Starting a new business is exciting, but you need enough capital to get it up and running. Start-up capital is not easy to source, but here are some of the options you can explore:
Crowdfunding lets you raise capital by amassing small amounts of money invested by a large number of people. The various types of crowdfunding include equity, reward, debt, and donation.
Equity crowdfunding allows people to invest in your business in exchange for a piece of equity. Meanwhile, debt crowdfunding involves people lending you money which they expect you to pay back with interest. Rewards-based crowdfunding involves people contributing to your business in exchange for a reward (which could be the product you produce), while donation crowdfunding involves those people who donate because they believe in your vision.
An added advantage of crowdfunding is that you get to determine how viable your idea is, based on your popularity. Also, you get to build a customer base for your business; customers who care enough about your vision to stake their money in it.
Angel investors use their personal, disposable finances to invest in businesses and ideas they believe will succeed; they can be a great source of start-up capital. Typically, an angel investor will have a stake in your business and will take an active interest in the venture, supporting you with their experience and knowledge. The added advantage of angel investors is that they’ll help you grow and offer support in the areas in which you have little or no expertise.
With an angel investor, you’re not answerable to yourself alone, as the investor may expect to start seeing returns on an investment in between three and eight years. There are global networking sites such as AngelList that help you find angel investors. Also, there are often a few angel investing networks within a locale, so a quick online search could identify such networks in your area.
Business loans work as other loans do; you borrow money from a lender and pay it back with interest. The best part about taking out a loan may be that you don’t have to give up equity in your business.
Another advantage is that you would likely have a monthly repayment plan that lets you pay back the loan gradually, over a period of time. This makes it easier for you to plan your finances ahead of time. There are many options available, with many lending institutions offering schemes - particularly for small businesses. It’s also important that you understand your business credit score and how it is calculated.
While it’s unlikely that a grant will take care of all the costs of your new business, it’s an awesome source of funds, no matter how little. Every year, the government will take a portion of taxpayers’ money and set it aside for funding new ventures and providing business grants. The money is dispersed to local and national organisations to which entrepreneurs apply.
The advantage of a grant is that you wouldn’t have to give up control of your business and won’t have to pay it back. The downside is the long process of applying and determining your eligibility for a grant.
Friends and family
Your family and friends could be one of the most reliable sources to obtain funds for your business. They are more likely to support your idea and you won’t have to deal with the painstaking process of getting a grant or wade through terms and conditions from the bank. It’s important to treat your loved ones as you would a formal lender.
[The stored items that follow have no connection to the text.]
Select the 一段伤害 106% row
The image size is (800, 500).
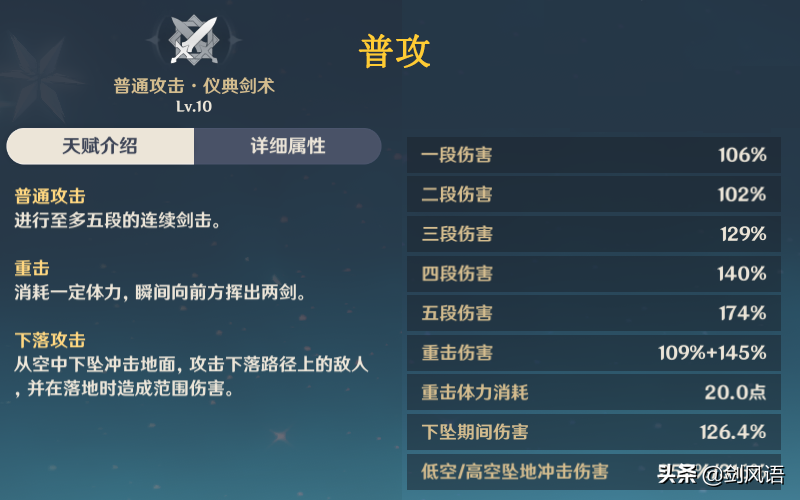(x=594, y=155)
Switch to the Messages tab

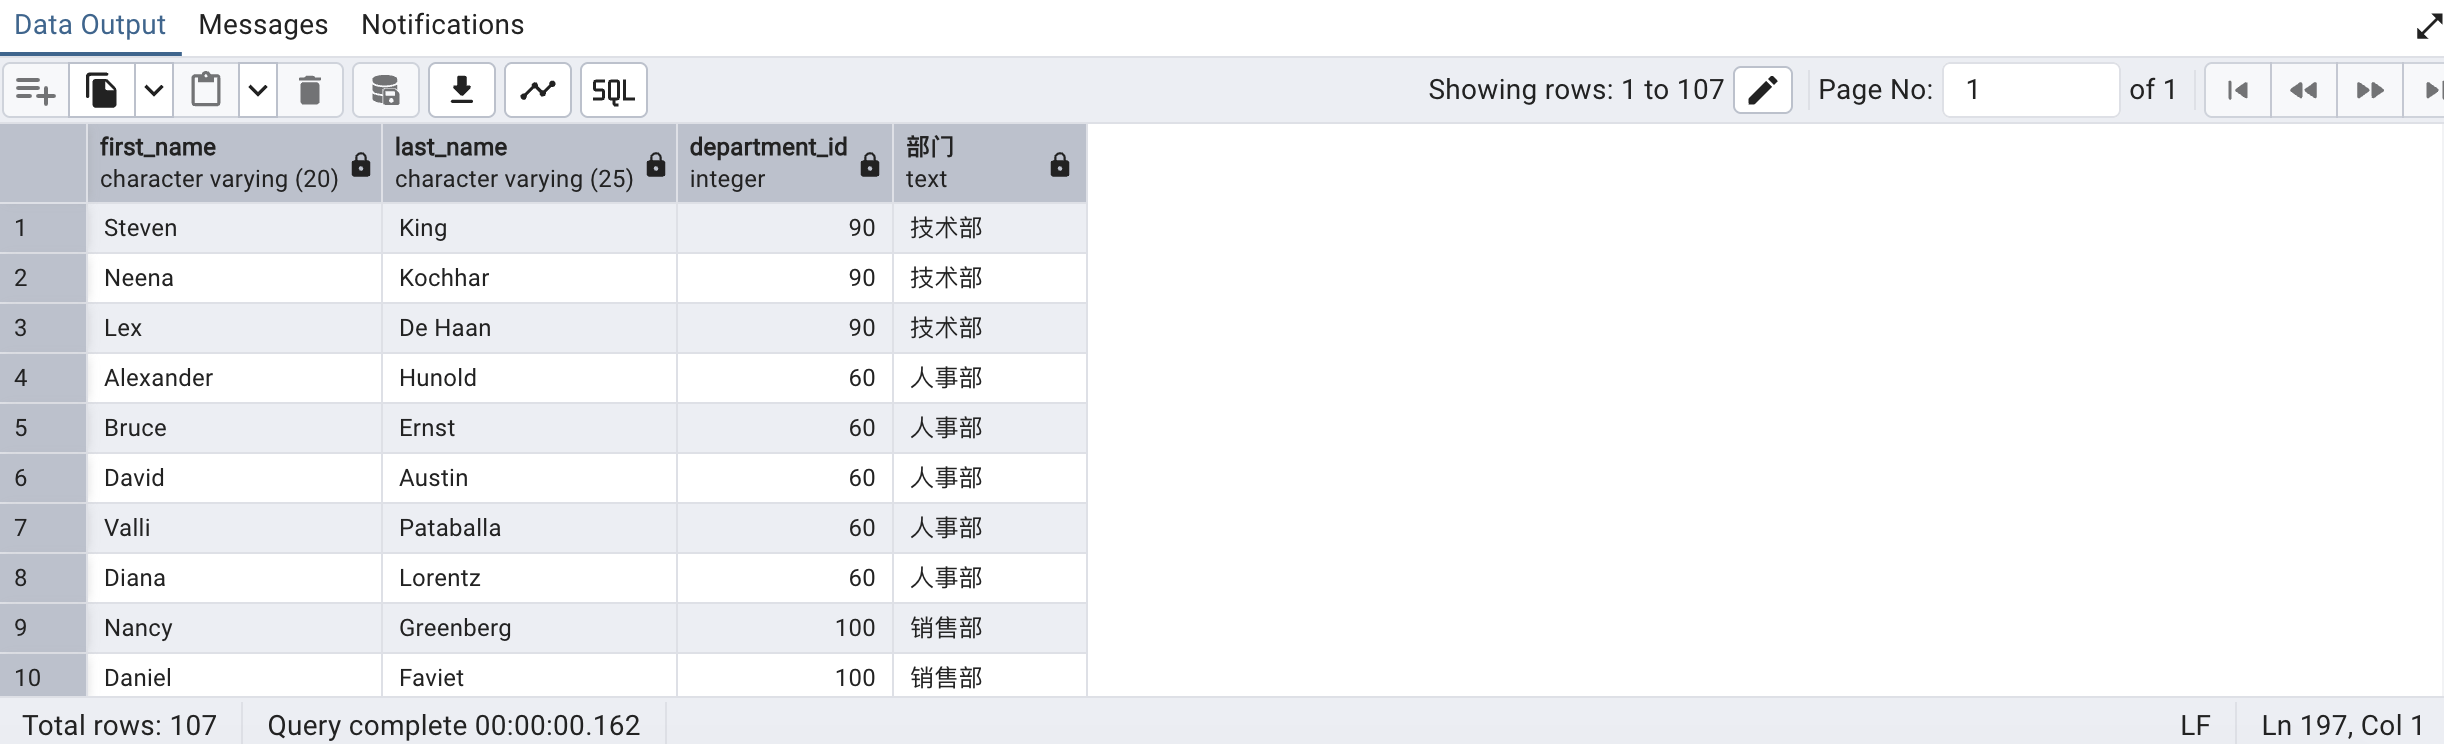pos(263,25)
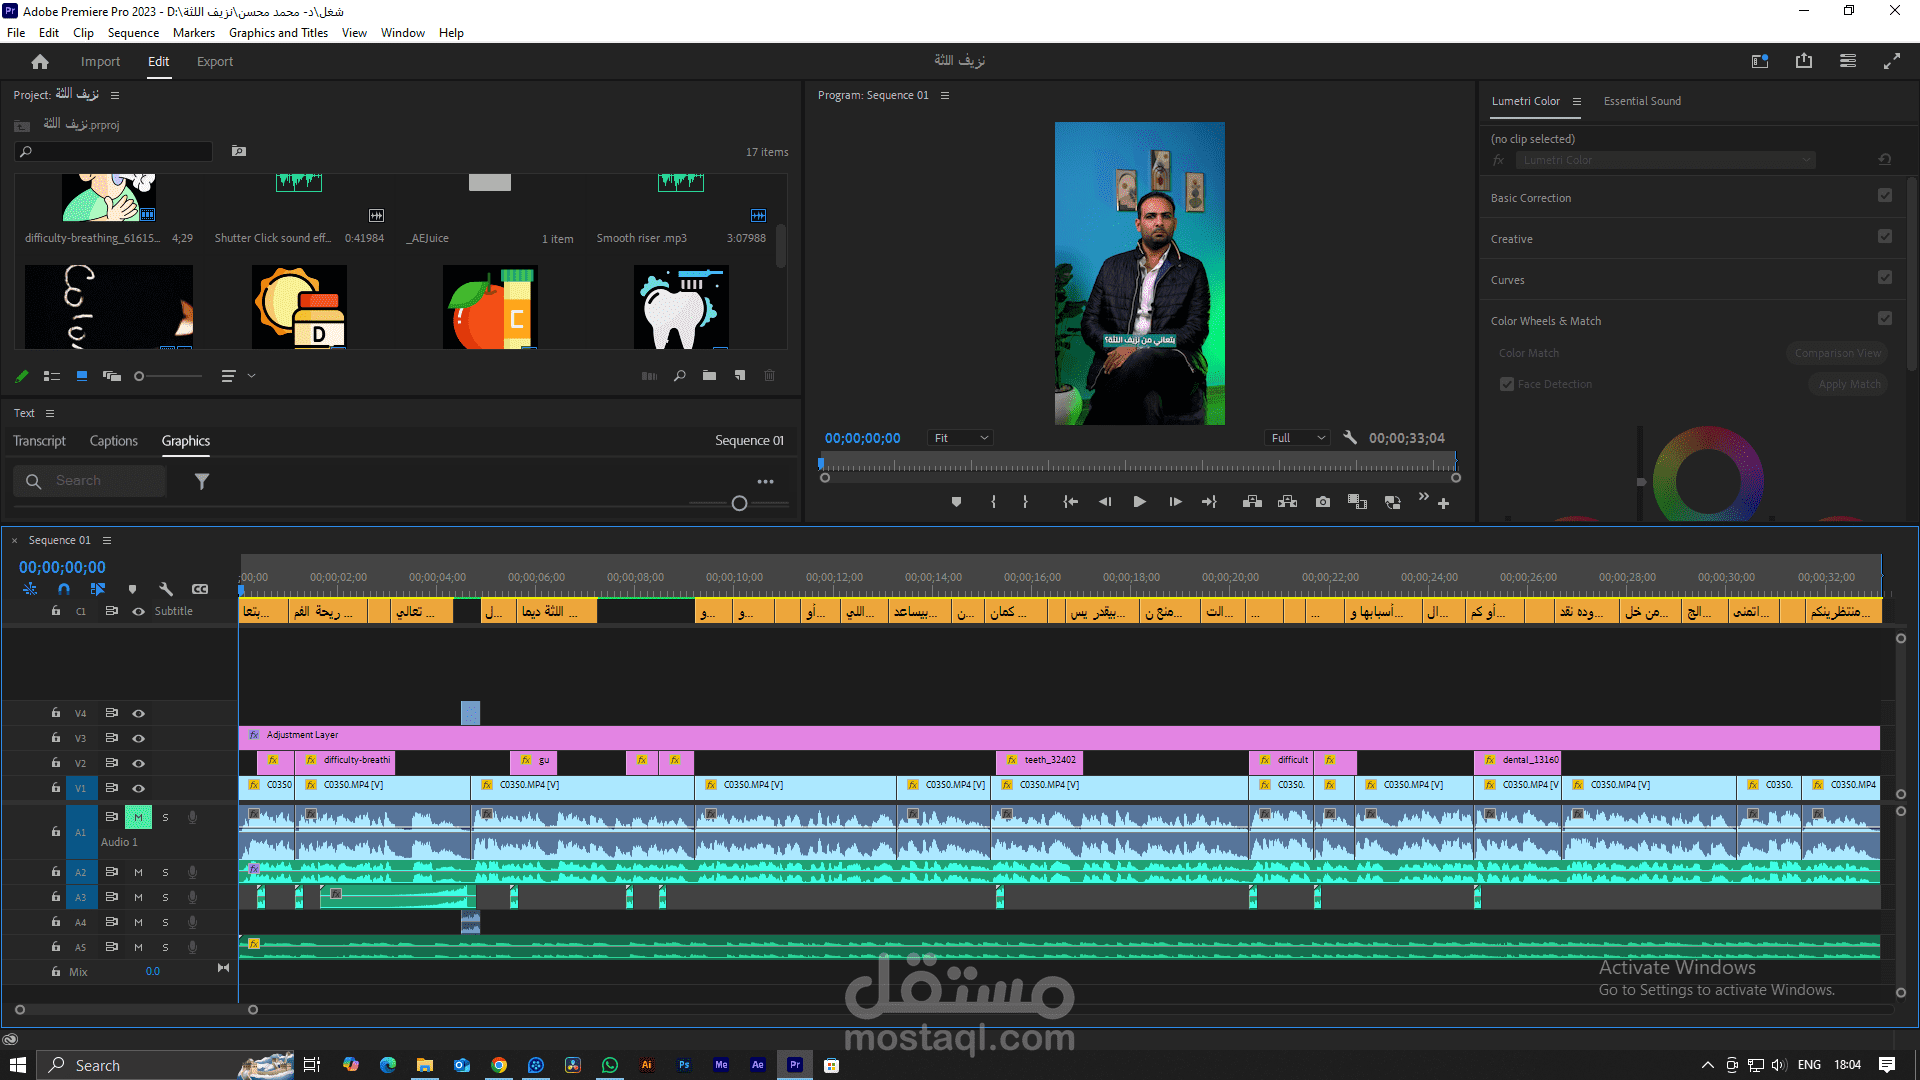Click the Edit tab in workspace
The height and width of the screenshot is (1080, 1920).
pyautogui.click(x=157, y=61)
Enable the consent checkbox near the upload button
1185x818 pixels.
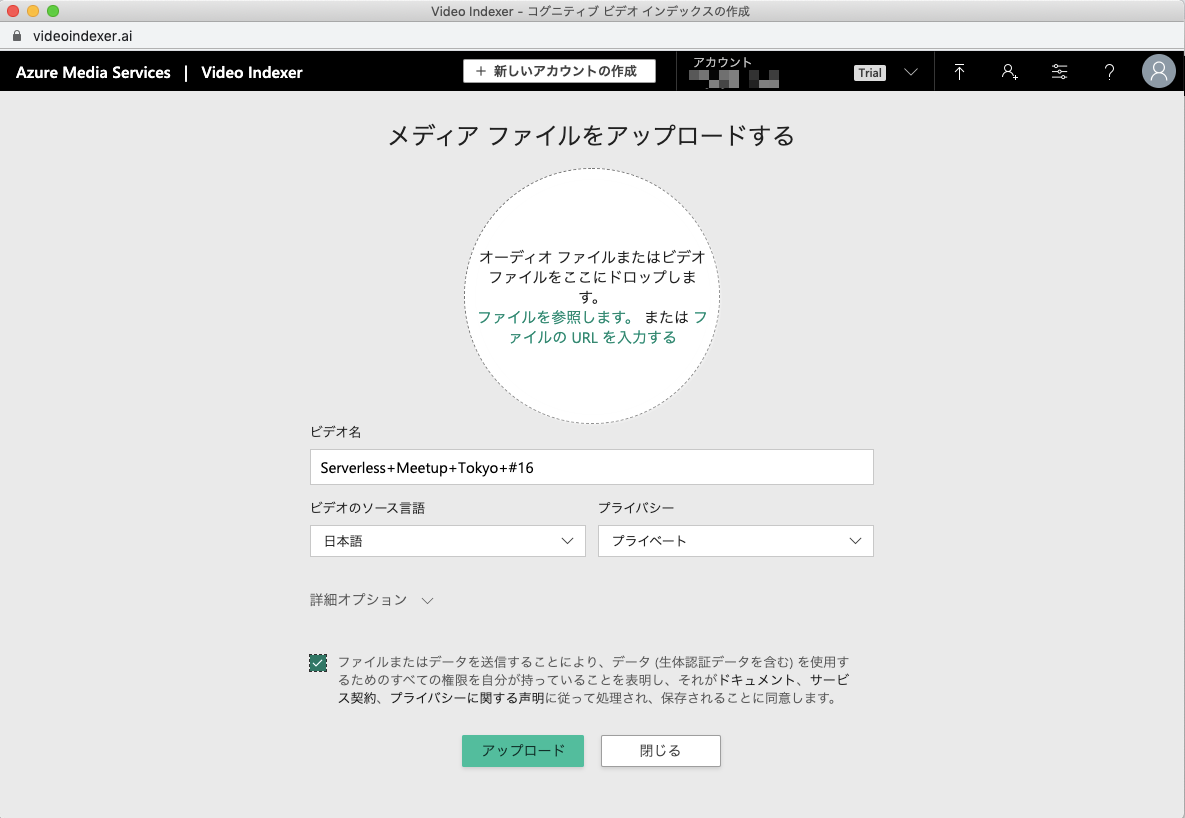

Draw up a formal agreement in order to prevent any future disagreements and seek legal advice, especially when you’re borrowing huge amounts of money. Show your lenders your business plan and make it clear when and how you intend to pay it back, and whether or not they’ll have a stake in your business.
Bootstrapping essentially means you’ll be financing your business using your own money, until other options become available. When you invest your own money in your business, you could enhance the chances of getting funding, as this will let potential investors know how serious you are about your company.